**SOURCE RECORDS:**
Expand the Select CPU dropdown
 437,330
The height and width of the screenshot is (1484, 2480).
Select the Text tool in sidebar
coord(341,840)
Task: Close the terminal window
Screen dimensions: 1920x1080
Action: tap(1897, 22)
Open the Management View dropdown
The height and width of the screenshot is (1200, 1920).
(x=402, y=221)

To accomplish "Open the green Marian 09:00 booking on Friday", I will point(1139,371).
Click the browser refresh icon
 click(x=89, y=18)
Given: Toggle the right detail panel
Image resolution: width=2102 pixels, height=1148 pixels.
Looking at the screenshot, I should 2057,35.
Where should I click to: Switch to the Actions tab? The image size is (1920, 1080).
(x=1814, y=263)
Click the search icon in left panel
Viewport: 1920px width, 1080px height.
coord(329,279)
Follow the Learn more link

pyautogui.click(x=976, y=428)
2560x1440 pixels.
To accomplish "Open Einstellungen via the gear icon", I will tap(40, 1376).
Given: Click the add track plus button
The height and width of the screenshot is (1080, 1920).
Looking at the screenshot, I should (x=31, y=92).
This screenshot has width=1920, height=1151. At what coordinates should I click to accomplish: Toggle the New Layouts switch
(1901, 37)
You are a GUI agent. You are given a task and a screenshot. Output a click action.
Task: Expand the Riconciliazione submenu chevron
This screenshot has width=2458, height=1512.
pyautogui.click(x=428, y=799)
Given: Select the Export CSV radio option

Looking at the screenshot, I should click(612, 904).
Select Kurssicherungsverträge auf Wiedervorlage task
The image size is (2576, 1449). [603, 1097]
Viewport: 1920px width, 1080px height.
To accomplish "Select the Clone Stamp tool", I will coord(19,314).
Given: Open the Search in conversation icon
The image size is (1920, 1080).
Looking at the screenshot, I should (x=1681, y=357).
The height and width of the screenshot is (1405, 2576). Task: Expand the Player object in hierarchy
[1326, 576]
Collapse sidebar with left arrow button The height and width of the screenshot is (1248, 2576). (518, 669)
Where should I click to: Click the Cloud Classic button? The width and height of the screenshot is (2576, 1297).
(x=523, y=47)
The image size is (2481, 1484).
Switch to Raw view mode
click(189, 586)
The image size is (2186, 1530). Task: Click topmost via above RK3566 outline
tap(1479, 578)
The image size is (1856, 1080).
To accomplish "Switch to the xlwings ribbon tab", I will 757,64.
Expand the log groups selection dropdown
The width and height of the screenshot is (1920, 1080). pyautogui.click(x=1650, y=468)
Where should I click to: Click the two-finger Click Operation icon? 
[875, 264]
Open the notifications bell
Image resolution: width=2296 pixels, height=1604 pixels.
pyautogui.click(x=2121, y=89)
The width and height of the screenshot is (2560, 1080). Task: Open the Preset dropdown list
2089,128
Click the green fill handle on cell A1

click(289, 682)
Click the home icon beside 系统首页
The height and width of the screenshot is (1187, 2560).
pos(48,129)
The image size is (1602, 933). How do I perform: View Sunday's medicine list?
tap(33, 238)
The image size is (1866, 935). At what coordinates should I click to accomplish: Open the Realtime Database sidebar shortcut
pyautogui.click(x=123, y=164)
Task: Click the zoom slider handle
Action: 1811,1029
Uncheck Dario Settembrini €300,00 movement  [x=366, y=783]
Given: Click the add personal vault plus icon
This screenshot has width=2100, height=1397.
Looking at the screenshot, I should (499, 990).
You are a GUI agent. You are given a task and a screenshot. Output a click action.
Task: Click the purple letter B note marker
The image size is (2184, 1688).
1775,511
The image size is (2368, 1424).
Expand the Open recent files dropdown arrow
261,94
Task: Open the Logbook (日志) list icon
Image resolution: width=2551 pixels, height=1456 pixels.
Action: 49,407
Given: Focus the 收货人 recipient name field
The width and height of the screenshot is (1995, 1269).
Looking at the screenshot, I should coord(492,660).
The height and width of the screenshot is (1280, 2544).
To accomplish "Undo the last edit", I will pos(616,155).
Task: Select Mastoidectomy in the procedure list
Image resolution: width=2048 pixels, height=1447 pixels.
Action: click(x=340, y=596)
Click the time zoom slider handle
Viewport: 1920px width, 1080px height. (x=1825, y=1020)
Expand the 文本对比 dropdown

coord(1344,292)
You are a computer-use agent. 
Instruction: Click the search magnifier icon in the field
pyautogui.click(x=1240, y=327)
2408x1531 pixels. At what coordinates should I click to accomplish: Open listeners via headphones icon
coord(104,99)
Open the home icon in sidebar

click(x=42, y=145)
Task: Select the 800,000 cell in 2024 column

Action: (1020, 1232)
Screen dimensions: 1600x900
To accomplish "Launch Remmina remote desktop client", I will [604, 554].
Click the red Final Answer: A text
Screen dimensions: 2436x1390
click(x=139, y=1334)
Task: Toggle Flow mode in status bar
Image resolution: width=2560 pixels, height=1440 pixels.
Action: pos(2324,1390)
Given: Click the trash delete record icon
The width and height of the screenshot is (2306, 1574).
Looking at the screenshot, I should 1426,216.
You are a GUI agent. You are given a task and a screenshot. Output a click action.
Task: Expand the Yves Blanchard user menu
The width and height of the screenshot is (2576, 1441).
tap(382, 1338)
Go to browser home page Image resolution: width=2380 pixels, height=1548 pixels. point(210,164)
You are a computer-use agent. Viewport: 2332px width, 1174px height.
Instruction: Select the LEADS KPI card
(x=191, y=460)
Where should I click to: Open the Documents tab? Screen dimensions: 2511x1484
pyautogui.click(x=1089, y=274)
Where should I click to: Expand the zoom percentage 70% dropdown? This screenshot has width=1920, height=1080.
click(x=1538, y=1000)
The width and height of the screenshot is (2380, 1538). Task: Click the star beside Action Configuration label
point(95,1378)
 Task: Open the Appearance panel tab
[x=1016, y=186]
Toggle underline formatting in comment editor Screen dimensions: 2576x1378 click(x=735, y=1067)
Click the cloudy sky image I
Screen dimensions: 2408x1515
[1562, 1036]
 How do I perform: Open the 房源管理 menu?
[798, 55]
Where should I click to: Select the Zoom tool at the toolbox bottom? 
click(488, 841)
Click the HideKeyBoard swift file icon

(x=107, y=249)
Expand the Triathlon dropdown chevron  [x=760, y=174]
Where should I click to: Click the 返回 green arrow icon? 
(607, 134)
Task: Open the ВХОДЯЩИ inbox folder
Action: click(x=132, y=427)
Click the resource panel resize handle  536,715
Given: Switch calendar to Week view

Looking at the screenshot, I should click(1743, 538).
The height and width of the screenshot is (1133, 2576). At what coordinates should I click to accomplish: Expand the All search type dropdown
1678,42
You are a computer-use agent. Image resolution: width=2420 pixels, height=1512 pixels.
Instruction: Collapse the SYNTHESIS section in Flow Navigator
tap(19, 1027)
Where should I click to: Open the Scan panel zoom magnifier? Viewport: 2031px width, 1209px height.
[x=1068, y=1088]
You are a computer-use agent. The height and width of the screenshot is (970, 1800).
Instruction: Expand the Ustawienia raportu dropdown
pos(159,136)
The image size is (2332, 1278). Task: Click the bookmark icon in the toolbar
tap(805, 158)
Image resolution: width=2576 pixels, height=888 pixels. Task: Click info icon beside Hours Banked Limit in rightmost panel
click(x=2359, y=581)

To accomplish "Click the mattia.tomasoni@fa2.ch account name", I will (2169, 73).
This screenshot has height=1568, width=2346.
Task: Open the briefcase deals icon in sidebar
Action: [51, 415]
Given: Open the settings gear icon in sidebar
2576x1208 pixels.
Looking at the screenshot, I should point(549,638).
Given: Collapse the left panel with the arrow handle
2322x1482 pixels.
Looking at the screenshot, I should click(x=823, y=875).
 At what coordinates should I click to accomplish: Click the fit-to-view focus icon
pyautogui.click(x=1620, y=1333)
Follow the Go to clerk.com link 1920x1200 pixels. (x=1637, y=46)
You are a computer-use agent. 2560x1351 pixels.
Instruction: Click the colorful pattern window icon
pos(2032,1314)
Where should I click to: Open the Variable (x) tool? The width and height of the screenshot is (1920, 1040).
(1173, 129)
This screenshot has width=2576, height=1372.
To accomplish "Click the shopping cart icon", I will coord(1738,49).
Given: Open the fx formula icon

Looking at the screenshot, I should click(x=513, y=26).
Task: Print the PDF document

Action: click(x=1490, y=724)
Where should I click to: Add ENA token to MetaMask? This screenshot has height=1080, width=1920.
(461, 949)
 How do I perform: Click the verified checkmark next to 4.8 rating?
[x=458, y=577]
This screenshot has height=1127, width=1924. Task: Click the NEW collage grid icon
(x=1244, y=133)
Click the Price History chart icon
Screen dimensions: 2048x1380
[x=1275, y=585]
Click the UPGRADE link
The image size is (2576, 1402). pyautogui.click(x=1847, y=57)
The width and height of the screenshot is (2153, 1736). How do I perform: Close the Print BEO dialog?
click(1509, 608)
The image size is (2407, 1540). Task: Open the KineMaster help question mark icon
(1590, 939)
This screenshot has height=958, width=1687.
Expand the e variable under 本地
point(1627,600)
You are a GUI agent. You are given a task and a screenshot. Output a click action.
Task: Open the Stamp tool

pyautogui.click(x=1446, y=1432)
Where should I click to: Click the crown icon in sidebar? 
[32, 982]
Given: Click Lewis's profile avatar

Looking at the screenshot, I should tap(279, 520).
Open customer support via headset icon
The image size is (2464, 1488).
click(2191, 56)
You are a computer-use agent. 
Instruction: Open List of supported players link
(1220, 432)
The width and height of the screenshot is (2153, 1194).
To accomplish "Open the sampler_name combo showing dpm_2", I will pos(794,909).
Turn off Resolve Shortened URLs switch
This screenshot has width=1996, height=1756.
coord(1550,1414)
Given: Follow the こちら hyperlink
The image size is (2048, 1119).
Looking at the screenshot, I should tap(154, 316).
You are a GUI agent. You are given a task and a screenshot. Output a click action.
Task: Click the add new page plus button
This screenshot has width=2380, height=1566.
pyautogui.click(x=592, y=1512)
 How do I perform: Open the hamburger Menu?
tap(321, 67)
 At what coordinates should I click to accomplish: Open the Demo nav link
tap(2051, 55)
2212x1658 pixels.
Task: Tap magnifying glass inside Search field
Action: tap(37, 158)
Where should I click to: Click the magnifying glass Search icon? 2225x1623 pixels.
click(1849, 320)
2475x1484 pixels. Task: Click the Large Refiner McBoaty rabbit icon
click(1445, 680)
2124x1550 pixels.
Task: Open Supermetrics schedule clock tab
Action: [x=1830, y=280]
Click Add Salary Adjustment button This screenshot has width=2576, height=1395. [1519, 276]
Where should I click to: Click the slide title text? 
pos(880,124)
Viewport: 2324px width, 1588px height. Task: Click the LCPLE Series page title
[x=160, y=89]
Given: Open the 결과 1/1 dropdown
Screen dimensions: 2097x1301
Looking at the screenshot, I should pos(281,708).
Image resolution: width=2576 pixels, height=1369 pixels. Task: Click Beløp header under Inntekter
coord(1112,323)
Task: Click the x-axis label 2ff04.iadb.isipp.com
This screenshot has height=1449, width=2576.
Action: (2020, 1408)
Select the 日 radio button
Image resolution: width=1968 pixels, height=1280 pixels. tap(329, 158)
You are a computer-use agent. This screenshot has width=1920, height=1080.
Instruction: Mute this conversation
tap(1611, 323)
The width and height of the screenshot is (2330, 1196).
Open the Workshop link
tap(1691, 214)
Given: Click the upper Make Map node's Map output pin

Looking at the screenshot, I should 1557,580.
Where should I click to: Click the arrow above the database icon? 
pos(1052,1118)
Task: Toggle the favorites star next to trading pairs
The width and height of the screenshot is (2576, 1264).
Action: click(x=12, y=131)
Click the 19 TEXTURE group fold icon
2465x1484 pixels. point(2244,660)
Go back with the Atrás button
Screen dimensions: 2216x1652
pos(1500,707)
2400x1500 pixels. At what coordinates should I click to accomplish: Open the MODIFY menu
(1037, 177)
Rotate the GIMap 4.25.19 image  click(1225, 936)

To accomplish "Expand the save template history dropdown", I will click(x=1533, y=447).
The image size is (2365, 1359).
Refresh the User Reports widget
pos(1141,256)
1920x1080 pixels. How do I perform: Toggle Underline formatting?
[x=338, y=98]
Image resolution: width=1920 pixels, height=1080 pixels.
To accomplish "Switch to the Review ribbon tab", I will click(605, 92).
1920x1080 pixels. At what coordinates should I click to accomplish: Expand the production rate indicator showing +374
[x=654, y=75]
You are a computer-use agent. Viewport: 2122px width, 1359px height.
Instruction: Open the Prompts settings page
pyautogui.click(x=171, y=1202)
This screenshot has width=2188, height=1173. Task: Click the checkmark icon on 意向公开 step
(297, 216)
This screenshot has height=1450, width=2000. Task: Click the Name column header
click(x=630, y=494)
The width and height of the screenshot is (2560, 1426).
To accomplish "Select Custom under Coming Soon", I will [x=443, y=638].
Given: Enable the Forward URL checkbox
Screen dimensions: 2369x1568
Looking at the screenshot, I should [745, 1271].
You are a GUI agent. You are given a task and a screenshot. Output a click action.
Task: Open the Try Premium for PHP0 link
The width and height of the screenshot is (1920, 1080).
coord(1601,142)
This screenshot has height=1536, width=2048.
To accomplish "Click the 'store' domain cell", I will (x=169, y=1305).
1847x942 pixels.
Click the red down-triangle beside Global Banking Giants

**EXERCISE REQUIREMENTS:** Where the material contains a line with "ribbon", return that line.

**ANSWER SPACE:**
To accomplish "Switch to the xlwings ribbon tab", I will 757,64.
To accomplish "Switch to the Review ribbon tab", I will click(605, 92).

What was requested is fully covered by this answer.